Minister Heydon said about farm safety in Budget 2023, “I have strengthened the Department’s research fund to €20m ahead of a significant call for new projects next year. This will ensure a steady pipeline of climate solutions for the sector in the coming years, giving us time to implement the science and technology that is available to us.”
Research and Innovation are identified as a key pillar in Food Vision 2030. Delivering solutions through research will be a central part in ensuring a competitive, sustainable and strong industry. Minister Heydon pointed to the important role Department funded research has played to date.
“As an example of this, in 2016, we funded the RumenPredict project. Teagasc and other collaborators were able to identify traits in beef cattle that allow for the selection of low methane emitting cattle without impacting animal productivity and therefore farm profitability. We are now in a position to incorporate this metric into our national breeding strategies.
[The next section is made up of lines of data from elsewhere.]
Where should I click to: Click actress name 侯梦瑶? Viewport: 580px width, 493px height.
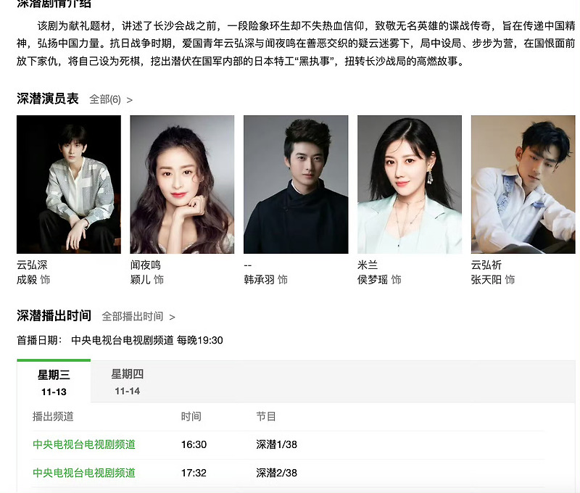click(x=373, y=280)

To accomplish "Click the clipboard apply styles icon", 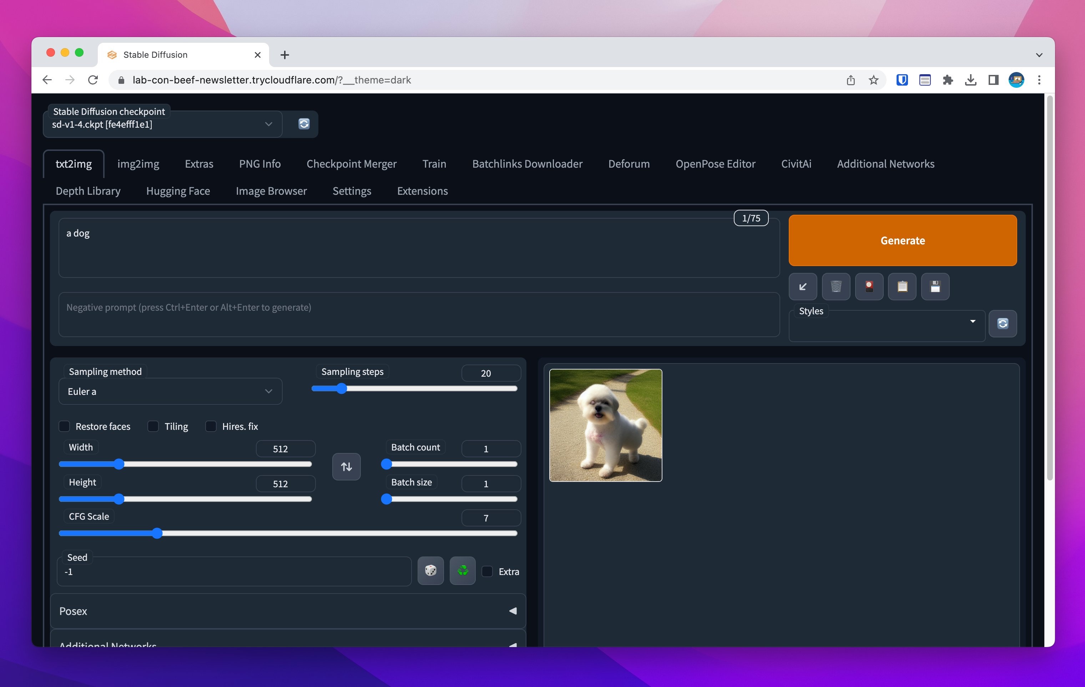I will (x=902, y=286).
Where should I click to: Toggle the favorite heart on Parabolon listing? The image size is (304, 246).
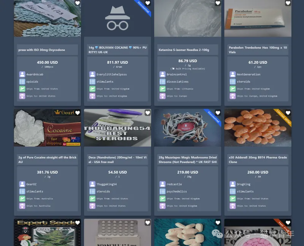pos(288,3)
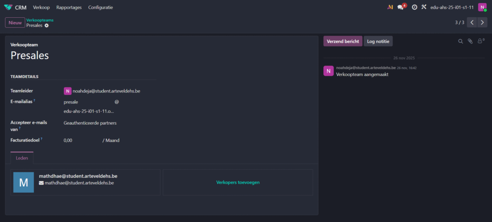Click the gear icon next to Presales
The width and height of the screenshot is (492, 222).
(47, 25)
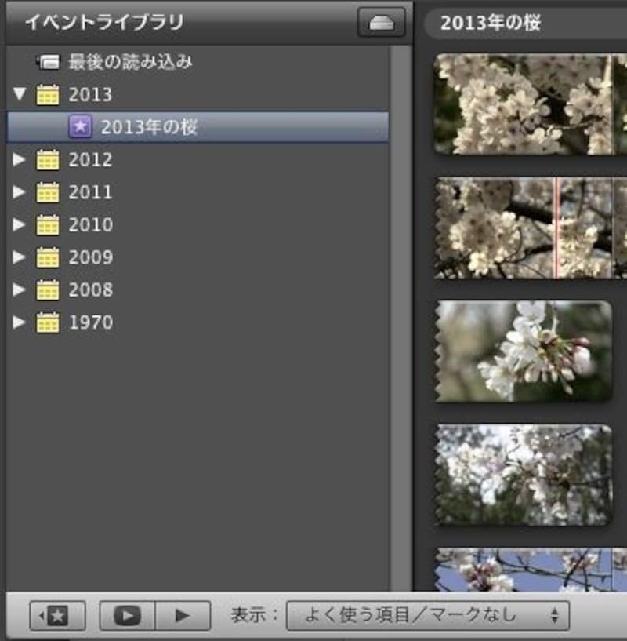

Building on that, in our 2019 Call we funded METH-ABATE which is right now testing novel feed additives and validating their ability to reduce methane emissions from our pasture-based system.”
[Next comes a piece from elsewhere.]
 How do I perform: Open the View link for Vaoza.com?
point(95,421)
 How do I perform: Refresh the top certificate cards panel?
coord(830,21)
“This demonstrates the research pipeline in action and accelerating our investment in research will help us reach sectoral emission targets. The projects we fund next year will deliver further solutions in the second half of this decade.”
The Department’s dedicated farm safety budget will also be increased to €2.5m next year.
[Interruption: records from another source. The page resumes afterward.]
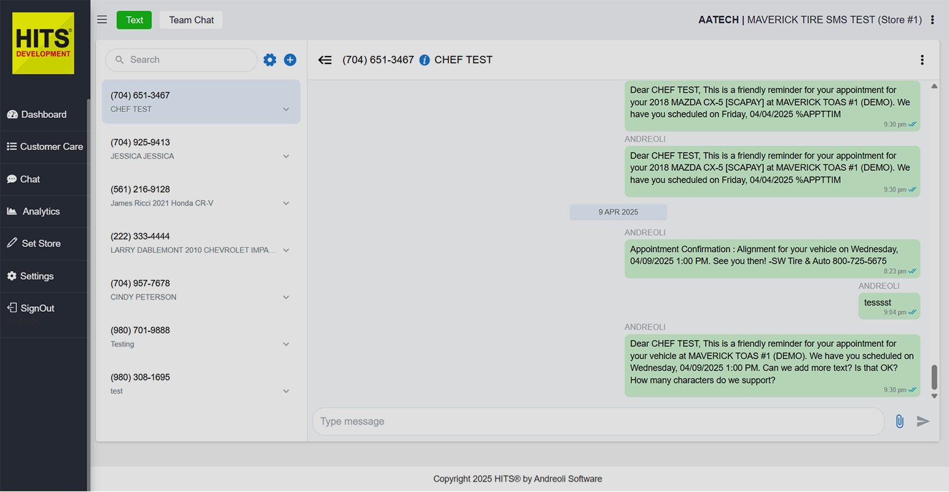This screenshot has width=949, height=492.
Task: Expand the CINDY PETERSON conversation chevron
Action: tap(286, 297)

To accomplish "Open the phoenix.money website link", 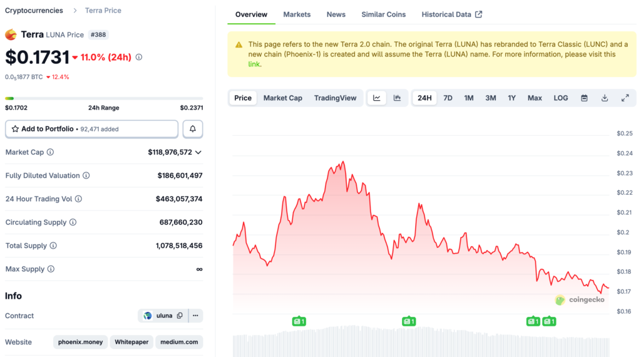I will (80, 342).
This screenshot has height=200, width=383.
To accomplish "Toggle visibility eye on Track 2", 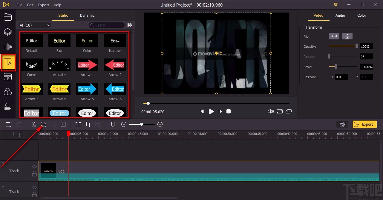I will click(x=34, y=167).
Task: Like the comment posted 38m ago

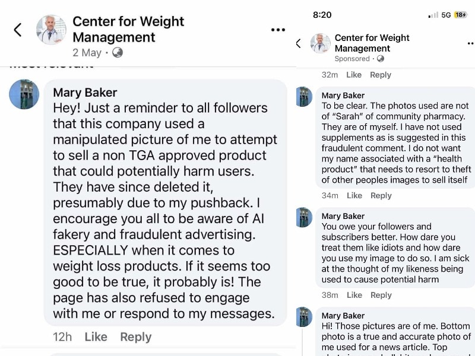Action: (x=354, y=295)
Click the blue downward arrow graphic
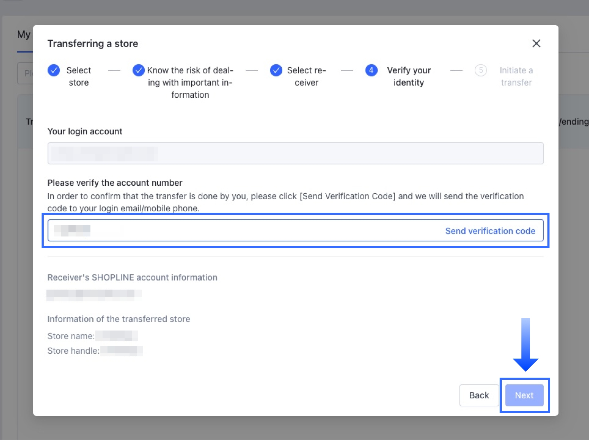The width and height of the screenshot is (589, 440). pyautogui.click(x=525, y=345)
Stressing the importance of the fund, Minister Heydon said, “unfortunately, 10 people have lost their lives in fatal farm incidents this year. That is 10 too many – 10 farms, families, and communities left devastated. We know farm safety is inextricably linked to farmer health and wellbeing. That is why I plan to extend the On Feirm Ground initiative from farms advisors to other professionals working with farmers next year.”
“I also want to prioritise getting more physical safety infrastructure onto farms. Next year there will be a €90m budget for TAMS. I have sought a 60% grant rate for farm safety investments which will be subject to EU approval. Recent figures from Teagasc shows there are over 4,500 non-fatal incidents on farms every year. Over half these incidents involve livestock and I want to make it more feasible for farmers to invest in better animal handling units and calving pens.”
To assist farmers in making best use of the higher grant rate, work will be undertaken to create a resource for farmers on best design practice for animal handling units and calving pens. There will also be additional funding through the European Innovation Partnership Scheme (EIPs) to support locally led farm safety projects.